- _Work instruction_: Give every line from the entries that contains "tweet".

- _Items listed in a dataset_:
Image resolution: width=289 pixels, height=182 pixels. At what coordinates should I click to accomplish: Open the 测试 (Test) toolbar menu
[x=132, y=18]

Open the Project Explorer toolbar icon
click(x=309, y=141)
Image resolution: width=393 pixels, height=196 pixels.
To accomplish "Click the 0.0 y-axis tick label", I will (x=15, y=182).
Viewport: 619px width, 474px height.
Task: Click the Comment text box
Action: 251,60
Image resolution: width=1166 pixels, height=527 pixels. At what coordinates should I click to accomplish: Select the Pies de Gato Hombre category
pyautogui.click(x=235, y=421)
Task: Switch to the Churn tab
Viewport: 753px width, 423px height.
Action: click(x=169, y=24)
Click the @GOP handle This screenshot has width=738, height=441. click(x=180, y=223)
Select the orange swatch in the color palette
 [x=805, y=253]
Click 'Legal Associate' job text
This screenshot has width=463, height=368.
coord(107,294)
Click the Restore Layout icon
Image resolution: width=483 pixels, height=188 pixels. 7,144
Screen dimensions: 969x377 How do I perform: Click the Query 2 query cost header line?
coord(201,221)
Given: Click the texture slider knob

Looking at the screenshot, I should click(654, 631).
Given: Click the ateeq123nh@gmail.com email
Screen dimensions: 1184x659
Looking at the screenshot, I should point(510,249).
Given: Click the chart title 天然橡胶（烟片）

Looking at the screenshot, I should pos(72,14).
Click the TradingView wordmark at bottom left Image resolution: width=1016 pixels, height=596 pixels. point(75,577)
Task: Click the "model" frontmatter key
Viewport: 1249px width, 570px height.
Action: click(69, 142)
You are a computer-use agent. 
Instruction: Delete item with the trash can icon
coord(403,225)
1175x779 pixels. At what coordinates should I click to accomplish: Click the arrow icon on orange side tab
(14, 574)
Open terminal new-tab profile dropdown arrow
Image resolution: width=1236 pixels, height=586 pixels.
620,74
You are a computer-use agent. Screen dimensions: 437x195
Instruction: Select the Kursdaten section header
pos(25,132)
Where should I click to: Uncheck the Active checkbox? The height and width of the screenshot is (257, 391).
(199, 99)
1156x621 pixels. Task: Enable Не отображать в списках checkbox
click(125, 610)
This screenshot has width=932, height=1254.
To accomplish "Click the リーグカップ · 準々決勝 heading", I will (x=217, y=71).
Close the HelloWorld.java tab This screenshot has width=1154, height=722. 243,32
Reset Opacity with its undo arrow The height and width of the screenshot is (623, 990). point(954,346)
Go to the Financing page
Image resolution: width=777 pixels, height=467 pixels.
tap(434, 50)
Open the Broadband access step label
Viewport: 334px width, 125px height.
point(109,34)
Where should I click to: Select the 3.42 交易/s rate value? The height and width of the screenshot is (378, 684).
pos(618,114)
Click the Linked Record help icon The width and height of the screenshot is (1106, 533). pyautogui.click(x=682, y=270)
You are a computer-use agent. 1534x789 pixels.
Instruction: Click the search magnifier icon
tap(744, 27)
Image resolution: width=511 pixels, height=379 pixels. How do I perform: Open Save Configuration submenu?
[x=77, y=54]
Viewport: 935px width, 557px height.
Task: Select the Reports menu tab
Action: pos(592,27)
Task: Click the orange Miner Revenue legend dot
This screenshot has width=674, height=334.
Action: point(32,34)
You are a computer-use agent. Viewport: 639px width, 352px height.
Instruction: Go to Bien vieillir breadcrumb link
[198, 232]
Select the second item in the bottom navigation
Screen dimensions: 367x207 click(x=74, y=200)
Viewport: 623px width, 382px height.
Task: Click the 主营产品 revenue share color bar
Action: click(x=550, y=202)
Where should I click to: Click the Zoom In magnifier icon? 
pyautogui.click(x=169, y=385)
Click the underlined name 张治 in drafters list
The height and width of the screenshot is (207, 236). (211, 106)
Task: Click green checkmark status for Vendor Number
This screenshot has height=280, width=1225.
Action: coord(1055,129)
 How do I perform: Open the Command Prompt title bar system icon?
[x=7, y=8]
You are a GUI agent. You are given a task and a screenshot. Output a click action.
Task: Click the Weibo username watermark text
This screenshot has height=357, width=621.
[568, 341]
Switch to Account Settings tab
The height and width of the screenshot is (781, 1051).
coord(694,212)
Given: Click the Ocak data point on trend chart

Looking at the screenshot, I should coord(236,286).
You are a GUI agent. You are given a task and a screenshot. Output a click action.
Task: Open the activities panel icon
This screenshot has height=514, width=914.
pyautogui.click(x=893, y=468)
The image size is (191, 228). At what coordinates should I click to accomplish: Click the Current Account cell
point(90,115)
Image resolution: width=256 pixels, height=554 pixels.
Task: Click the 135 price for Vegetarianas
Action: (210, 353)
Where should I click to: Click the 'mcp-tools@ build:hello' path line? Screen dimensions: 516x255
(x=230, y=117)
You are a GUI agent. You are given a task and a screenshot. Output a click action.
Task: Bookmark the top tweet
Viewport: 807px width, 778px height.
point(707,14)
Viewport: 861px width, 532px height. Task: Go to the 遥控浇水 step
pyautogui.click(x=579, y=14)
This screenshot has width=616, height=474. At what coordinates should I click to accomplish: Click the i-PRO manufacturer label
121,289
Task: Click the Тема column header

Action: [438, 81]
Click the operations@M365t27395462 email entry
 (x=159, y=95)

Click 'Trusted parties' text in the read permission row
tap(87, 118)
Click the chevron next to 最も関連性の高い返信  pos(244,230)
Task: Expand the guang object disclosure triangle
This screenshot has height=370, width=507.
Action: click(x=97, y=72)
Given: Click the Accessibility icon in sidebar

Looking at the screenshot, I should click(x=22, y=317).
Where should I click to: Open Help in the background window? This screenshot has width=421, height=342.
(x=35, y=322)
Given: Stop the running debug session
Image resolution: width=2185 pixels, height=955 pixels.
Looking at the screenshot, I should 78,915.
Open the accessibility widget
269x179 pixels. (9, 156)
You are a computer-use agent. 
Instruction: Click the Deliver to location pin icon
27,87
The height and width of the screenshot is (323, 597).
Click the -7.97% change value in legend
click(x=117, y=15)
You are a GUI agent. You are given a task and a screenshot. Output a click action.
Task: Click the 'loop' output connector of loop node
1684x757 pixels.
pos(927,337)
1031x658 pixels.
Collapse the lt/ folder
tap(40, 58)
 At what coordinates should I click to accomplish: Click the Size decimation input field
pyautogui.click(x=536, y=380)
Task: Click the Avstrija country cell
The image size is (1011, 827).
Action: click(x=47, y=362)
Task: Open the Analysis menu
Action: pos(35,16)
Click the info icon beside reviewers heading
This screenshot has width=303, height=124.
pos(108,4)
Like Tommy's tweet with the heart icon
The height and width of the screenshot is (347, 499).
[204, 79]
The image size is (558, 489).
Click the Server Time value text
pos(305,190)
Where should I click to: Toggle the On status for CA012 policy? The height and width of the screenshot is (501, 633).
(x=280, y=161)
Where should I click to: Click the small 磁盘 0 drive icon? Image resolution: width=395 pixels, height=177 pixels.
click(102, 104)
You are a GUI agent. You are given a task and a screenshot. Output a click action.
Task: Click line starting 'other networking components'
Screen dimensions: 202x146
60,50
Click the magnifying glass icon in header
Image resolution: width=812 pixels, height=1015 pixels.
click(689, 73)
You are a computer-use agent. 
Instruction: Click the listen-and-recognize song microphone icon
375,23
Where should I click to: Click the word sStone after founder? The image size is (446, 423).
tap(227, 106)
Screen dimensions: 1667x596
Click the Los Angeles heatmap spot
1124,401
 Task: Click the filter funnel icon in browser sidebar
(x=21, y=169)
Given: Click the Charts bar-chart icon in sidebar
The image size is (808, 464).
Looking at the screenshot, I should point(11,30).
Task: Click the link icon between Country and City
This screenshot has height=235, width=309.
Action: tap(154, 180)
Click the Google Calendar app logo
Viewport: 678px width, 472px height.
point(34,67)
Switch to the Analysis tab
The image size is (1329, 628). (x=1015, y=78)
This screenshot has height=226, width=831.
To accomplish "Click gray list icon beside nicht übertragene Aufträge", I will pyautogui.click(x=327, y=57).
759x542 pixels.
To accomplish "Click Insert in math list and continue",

- _Solution to the problem_:
Task: Bookmark the top tweet
Like Tommy's tweet with the heart icon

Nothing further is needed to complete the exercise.